摘要

A novel variable selection method named stability and variable permutation (SVP) is proposed based on evolutionary principles of Intraspecific competition' and 'survival of the fittest'. In SVP, variables are selected in an iterative and competitive manner. In each iteration, Monte Carlo sampling (MCS) runs in sample space and variable space for stability and variable permutation, respectively. Variables are divided into elite variables and normal variables according to stability by adaptive reweighted sampling (ARS). Then, combining variable permutation analysis, exponentially decreasing EDF) is employed to select important variables from normal variables.

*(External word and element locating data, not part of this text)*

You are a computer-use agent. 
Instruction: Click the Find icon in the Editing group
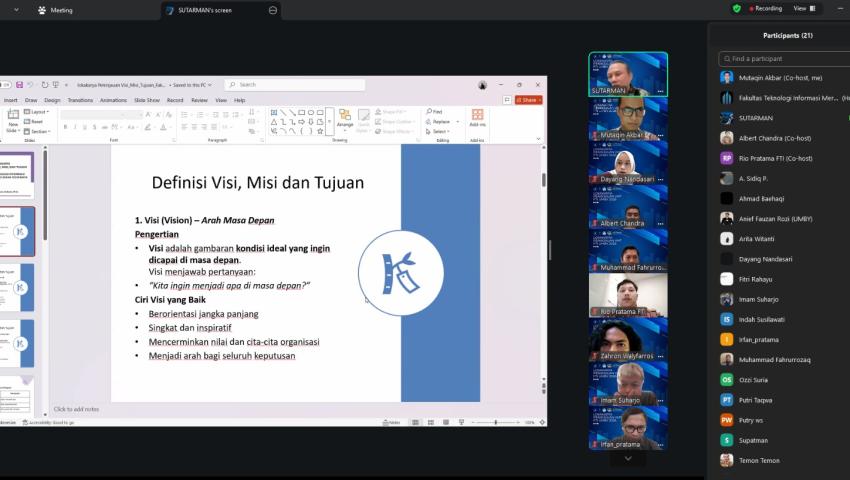[434, 112]
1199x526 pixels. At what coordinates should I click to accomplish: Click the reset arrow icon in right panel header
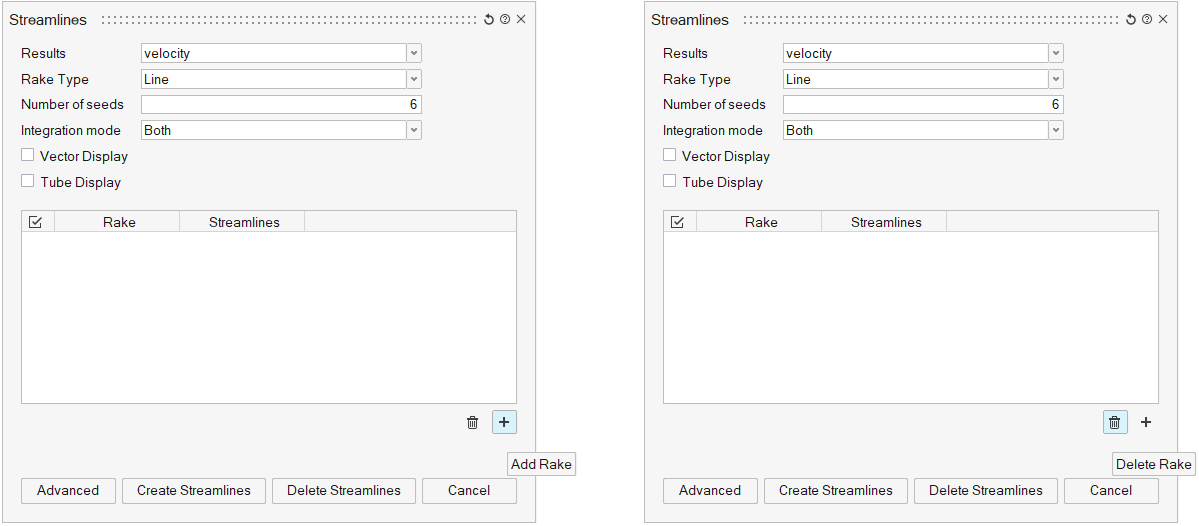1131,20
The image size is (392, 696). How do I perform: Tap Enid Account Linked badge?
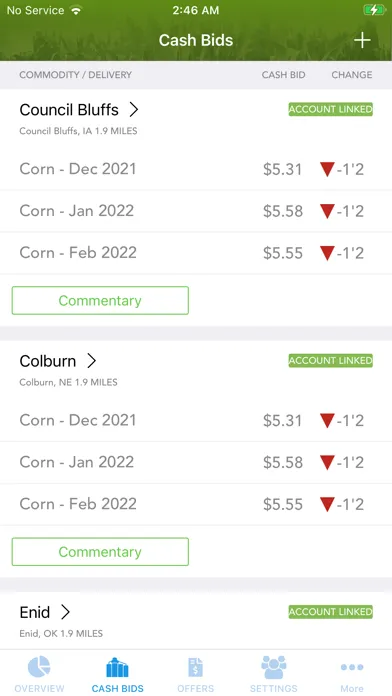pos(331,612)
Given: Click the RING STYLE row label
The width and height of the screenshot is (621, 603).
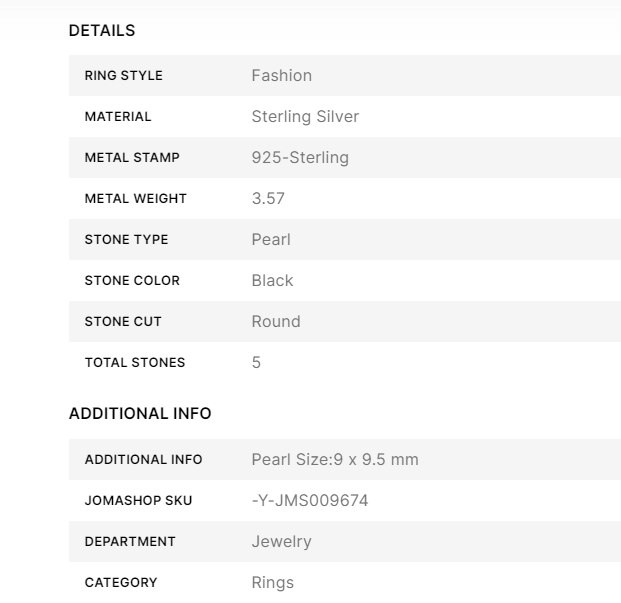Looking at the screenshot, I should [x=123, y=76].
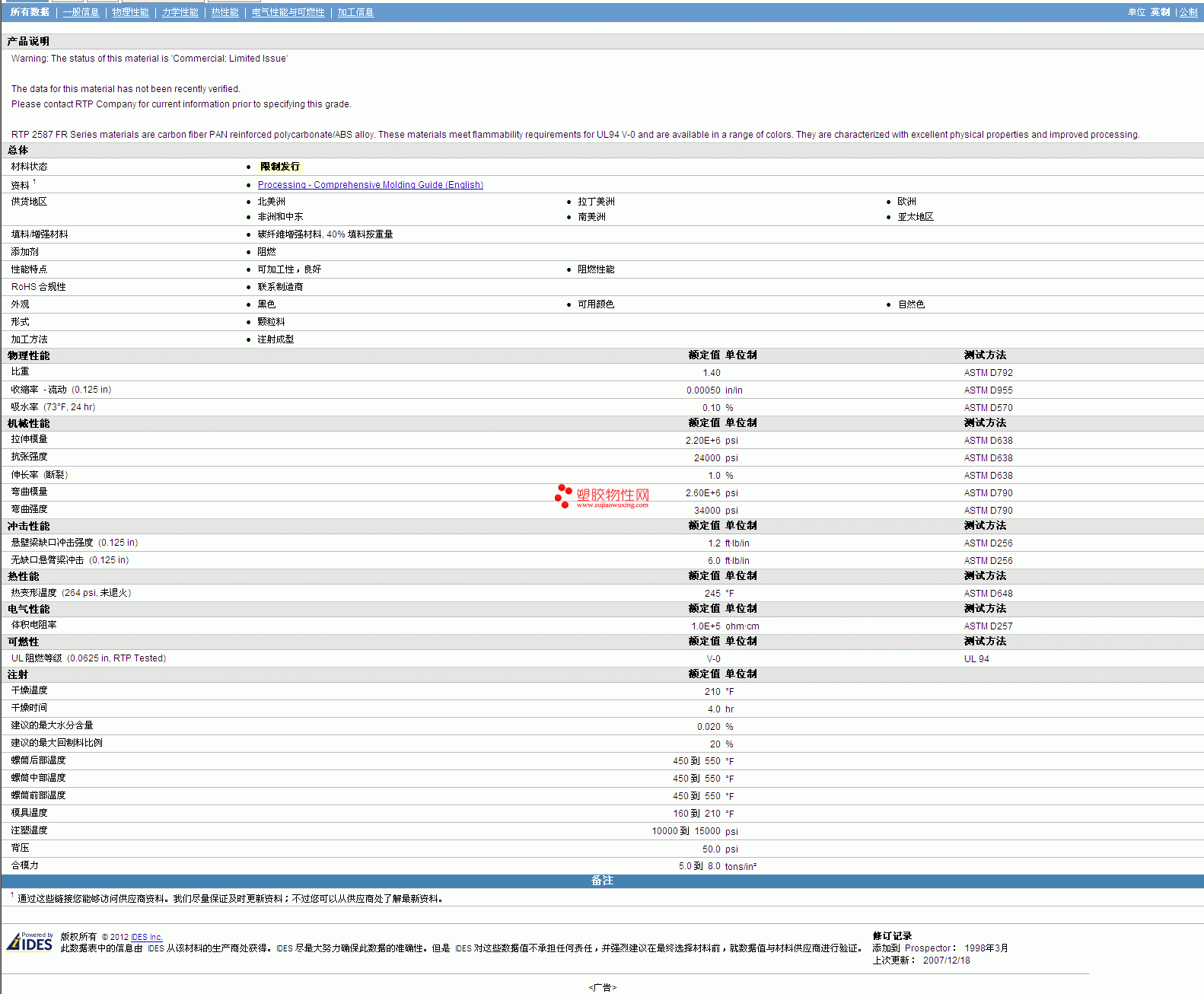Open the Processing Comprehensive Molding Guide link
This screenshot has width=1204, height=994.
370,185
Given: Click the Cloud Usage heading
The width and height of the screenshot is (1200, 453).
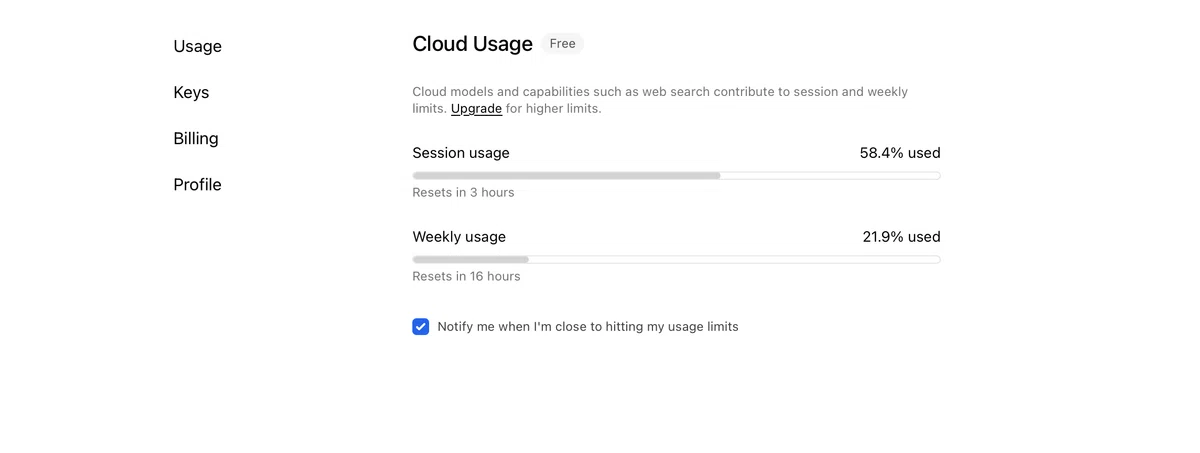Looking at the screenshot, I should click(472, 44).
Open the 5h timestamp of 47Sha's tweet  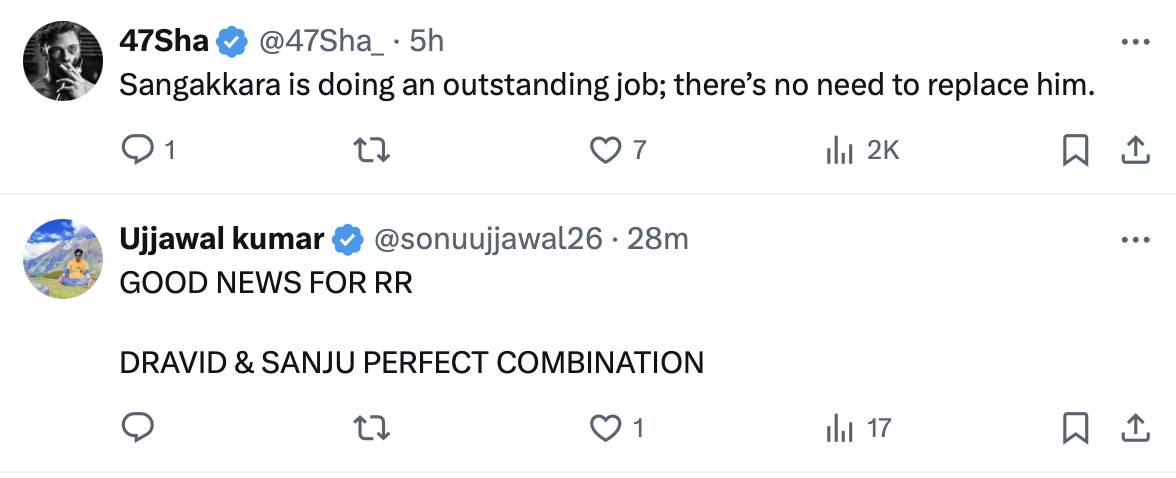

Elite variables and important variables construct a new variable subset for the next iteration. After the selection iterations are terminated, a number of sub-models were generated by Monte Carlo cross validation (MCCV) for each variable subset. The optimal variable subset was considered to be the one with the minimum mean value and relatively low standard deviation of root mean square error of MCCV. The performance of SVP is evaluated by three near-infrared (NIR) datasets: corn oil dataset, diesel fuel total aromatics dataset and wheat protein dataset. Compared with methods of moving window PLS (MWPLS), Monte Carlo uninformative variable elimination (MCUVE), competitive adaptive reweighted sampling (CARS), stability competitive adaptive reweighted sampling (SCARS), variable permutation population analysis (VPPA) and genetic algorithm (GA), SVP shows better prediction results.